Tard dans la soirée du 8 octobre 2020, après un discours prononcé par le directeur de cabinet de l'État de Lagos, les manifestant·e·s se sont agenouillé·e·s pendant la diffusion de l'hymne national à Lagos, au Nigeria. Photo de TobiJamesCandids [24] via Wikimedia, sous licence CC.BY.4.0 [25].

Réforme immédiate des institutions policières

Les manifestants enjoignent le gouvernement à traduire ses engagements en actions tangibles, au lieu de se limiter à des discours prometteurs. Ils envisagent de maintenir leur mobilisation jusqu'à ce que leurs cinq revendications principales, appelées les « #5for5 » [5 pour 5], soient prises en compte :

Ce que nous revendiquons : #DémantelezleSARS #DémantelezleSARSimmédiatement

[description de l'image: communiqué des manifestant·e·s détaillant les 5 principales revendications du mouvement]

Le gouvernement a réagi en instaurant une commission nationale dédiée à la réformes des institutions policières. En un laps de temps très court, elle a formulé plusieurs propositions qu'elle a soumises aux manifestant·e·s.

Sur Twitter, Bashir Ahmad, le conseiller au numérique du président Buhari, a assuré que le président comprenait et acceptait [29] les propositions émises par la commission, et qu'il était disposé à répondre aux revendications des manifestant·e·s :

DERNIÈRES NOUVELLES : La commissions présidentielle en charge de la réforme de la police prend position et accepte les cinq principales revendications des manifestant·e·s du mouvement #EndSARS.

Vous trouverez l'intégralité des informations ci-dessous, merci de les partager avec d'autres personnes.

[description de l'image: communiqué présidentiel détaillant les modalités de dissolution de la brigade du SARS]

La commission présidentielle a également annoncé la révocation de 37 membres de la brigade du SARS pour faute grave, tout en spécifiant que 24 autres individus seraient poursuivis en justice concernant des faits de violations des droits humains.

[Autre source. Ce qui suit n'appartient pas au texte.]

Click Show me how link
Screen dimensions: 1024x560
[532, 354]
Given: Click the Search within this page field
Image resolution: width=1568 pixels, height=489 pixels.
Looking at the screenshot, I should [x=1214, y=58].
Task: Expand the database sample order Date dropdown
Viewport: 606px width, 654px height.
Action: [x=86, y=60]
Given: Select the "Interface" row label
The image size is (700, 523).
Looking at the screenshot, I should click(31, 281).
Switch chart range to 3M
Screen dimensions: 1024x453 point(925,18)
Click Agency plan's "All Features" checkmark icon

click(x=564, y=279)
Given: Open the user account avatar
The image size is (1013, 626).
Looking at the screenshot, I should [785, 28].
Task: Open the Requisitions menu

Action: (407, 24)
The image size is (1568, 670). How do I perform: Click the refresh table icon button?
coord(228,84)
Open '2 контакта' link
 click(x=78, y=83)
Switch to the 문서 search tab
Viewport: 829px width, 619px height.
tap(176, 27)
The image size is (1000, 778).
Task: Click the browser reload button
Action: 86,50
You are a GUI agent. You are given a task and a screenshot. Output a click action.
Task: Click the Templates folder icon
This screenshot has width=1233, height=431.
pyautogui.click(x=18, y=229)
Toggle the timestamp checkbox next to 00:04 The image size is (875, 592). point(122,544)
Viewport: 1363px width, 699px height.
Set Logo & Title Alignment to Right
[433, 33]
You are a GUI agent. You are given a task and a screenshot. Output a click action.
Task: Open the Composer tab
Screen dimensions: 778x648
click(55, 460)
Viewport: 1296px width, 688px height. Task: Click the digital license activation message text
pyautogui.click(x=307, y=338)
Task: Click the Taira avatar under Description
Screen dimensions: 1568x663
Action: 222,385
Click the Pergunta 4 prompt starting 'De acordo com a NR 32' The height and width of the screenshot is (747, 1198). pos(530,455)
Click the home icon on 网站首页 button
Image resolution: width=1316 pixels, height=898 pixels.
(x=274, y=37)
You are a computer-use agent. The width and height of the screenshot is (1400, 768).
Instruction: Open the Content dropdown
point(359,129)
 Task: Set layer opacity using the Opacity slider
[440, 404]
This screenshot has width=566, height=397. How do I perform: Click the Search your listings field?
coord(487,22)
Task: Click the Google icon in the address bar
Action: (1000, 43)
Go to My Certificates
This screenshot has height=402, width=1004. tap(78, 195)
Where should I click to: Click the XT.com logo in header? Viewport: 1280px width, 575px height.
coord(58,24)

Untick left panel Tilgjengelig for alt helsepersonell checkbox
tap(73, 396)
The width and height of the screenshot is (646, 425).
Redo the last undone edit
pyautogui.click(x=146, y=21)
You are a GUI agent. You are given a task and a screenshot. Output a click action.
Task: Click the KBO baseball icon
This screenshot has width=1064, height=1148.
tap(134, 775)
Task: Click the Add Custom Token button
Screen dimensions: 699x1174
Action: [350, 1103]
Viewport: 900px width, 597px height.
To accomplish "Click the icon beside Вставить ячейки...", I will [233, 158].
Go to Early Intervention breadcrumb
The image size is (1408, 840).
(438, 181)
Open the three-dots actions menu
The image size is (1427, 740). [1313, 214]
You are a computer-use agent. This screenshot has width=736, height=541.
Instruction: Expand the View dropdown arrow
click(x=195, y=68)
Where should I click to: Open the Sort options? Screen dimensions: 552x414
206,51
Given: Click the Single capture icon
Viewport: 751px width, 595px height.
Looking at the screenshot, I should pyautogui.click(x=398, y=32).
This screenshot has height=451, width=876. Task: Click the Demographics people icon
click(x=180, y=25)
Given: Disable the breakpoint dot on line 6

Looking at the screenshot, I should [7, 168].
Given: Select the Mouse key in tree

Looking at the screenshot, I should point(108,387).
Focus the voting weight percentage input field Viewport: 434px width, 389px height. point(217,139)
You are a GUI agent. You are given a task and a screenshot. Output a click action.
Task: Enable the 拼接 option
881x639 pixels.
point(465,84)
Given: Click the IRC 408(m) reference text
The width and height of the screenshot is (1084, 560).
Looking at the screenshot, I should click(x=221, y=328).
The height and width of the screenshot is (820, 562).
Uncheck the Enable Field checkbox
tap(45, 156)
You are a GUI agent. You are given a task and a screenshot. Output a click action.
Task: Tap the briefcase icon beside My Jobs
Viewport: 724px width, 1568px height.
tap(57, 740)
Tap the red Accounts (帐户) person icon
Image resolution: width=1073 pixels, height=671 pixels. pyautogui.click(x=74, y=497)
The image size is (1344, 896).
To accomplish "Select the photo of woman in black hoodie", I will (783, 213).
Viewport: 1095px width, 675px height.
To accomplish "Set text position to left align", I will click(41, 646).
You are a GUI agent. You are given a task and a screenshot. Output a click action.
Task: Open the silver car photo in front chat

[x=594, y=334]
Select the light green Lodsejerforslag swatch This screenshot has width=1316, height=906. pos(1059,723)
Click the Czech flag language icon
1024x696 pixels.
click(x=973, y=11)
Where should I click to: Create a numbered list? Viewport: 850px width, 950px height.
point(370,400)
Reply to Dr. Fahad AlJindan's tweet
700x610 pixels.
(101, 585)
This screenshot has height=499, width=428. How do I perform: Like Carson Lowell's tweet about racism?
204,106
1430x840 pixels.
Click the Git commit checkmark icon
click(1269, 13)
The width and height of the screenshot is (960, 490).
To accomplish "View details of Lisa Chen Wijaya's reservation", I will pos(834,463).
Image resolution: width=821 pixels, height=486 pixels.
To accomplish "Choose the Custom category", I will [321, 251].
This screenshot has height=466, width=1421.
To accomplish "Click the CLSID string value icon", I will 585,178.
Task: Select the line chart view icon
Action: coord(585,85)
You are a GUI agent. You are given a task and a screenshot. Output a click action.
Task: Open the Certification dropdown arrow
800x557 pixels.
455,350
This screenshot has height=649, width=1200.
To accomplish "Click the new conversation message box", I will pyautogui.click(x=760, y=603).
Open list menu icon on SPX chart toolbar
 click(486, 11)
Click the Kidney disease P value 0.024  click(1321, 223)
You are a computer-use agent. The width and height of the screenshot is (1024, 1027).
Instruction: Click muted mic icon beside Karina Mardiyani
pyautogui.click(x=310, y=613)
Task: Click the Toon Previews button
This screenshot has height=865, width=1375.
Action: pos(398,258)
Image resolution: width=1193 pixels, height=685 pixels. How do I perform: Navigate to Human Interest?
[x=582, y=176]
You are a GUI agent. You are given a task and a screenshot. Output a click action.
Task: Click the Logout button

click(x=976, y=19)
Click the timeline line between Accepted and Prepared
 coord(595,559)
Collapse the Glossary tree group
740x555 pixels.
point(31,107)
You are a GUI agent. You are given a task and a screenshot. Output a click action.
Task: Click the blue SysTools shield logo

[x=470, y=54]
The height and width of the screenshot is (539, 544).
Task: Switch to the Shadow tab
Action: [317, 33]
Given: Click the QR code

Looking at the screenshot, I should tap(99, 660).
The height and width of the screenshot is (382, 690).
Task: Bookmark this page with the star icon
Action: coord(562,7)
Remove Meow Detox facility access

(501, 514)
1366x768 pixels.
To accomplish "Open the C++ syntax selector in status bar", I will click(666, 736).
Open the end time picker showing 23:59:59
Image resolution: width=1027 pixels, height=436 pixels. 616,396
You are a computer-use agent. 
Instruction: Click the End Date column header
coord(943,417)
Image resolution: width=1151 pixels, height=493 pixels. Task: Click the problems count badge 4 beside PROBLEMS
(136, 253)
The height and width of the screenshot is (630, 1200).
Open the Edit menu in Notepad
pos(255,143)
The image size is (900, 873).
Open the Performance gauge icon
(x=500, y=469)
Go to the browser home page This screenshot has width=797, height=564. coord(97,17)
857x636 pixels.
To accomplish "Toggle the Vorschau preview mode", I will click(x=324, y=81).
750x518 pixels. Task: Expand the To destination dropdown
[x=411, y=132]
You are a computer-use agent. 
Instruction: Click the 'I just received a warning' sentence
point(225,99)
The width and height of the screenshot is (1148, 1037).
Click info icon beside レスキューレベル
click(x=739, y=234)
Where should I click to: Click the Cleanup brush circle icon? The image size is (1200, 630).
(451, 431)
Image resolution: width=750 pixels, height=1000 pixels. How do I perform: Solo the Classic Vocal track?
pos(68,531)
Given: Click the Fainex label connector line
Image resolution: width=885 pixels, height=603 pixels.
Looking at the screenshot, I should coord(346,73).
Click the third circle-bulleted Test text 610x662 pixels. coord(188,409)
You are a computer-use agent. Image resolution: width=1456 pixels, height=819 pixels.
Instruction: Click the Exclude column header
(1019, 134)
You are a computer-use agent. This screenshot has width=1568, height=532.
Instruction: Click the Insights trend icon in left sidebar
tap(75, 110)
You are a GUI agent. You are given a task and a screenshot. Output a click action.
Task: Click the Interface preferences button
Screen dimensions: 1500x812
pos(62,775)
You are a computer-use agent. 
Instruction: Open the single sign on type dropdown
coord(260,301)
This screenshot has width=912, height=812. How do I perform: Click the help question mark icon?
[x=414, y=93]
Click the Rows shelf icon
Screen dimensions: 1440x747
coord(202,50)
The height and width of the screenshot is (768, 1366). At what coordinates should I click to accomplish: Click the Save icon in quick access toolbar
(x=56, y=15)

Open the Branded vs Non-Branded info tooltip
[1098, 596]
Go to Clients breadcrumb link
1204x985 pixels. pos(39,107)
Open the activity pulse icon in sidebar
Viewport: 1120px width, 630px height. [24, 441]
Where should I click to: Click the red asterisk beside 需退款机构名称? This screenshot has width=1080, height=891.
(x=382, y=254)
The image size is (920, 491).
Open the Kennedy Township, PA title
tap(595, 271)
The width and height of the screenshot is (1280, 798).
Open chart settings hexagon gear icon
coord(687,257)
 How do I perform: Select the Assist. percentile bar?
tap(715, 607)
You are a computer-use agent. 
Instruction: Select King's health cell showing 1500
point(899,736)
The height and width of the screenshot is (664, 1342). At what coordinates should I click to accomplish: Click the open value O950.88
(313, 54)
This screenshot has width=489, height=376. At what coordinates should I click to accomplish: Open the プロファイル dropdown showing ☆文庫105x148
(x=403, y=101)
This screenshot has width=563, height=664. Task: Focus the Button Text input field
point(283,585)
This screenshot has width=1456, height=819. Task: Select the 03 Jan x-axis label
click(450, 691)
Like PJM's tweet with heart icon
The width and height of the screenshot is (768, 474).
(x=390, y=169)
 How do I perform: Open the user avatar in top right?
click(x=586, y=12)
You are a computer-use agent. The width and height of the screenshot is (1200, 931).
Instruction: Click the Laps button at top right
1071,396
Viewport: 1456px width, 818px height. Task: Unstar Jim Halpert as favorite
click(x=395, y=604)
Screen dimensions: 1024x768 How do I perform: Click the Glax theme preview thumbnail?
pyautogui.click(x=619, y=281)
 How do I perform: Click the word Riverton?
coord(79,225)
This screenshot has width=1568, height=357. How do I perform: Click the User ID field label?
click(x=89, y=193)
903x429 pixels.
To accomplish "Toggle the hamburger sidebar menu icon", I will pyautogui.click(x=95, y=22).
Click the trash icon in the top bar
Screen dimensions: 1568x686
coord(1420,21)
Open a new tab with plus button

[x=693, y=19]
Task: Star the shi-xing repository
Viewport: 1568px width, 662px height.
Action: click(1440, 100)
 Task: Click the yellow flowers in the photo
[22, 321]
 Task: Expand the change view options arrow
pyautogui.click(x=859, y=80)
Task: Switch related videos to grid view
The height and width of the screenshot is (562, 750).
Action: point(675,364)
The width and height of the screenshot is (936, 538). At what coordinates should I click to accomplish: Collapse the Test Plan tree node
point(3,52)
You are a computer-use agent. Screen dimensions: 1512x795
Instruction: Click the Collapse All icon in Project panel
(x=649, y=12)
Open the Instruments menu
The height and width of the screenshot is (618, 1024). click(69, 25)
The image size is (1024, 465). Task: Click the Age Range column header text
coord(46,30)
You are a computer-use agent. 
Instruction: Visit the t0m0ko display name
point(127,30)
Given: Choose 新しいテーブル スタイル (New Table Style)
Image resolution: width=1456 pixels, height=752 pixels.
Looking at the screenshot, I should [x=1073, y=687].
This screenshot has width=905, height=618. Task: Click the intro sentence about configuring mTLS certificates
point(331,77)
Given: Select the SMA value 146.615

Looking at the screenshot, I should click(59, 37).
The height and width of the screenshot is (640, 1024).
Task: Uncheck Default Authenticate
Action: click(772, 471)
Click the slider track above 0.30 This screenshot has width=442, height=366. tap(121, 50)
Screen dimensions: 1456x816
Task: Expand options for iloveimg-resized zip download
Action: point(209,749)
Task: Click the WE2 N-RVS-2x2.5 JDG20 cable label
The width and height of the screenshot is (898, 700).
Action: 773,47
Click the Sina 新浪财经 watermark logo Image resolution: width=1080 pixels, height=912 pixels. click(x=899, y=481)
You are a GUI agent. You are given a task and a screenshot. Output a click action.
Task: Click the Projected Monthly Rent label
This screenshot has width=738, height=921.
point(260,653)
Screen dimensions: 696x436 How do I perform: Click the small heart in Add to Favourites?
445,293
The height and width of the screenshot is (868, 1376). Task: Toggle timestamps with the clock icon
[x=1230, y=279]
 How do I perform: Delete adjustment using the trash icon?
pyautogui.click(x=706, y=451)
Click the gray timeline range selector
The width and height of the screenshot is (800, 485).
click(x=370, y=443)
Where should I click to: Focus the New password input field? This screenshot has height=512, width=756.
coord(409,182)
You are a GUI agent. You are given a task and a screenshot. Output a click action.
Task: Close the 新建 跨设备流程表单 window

Une réunion du conseil exécutif s'est tenue le 15 octobre sous la présidence du vice-président Yemi Osinbajo. À cette occasion, la recommandation selon laquelle tous·tes les gouverneur·e·s allaient devoir mettre en place une commission d'enquête judiciaire [33] chargée d'enquêter sur les violences policières dans leurs États respectifs a été émise.

Il convient toutefois de signaler que le gouverneur de l'État de Rivers, Nyesom Wike, s'est opposé [34] à cette recommandation. Il a fait valoir que lors de tentatives antérieures, qui se sont révélées infructueuses, les fonds alloués à ces commissions d'enquête, directement alimentés par l'argent du contribuable, avaient disparu de manière inexplicable.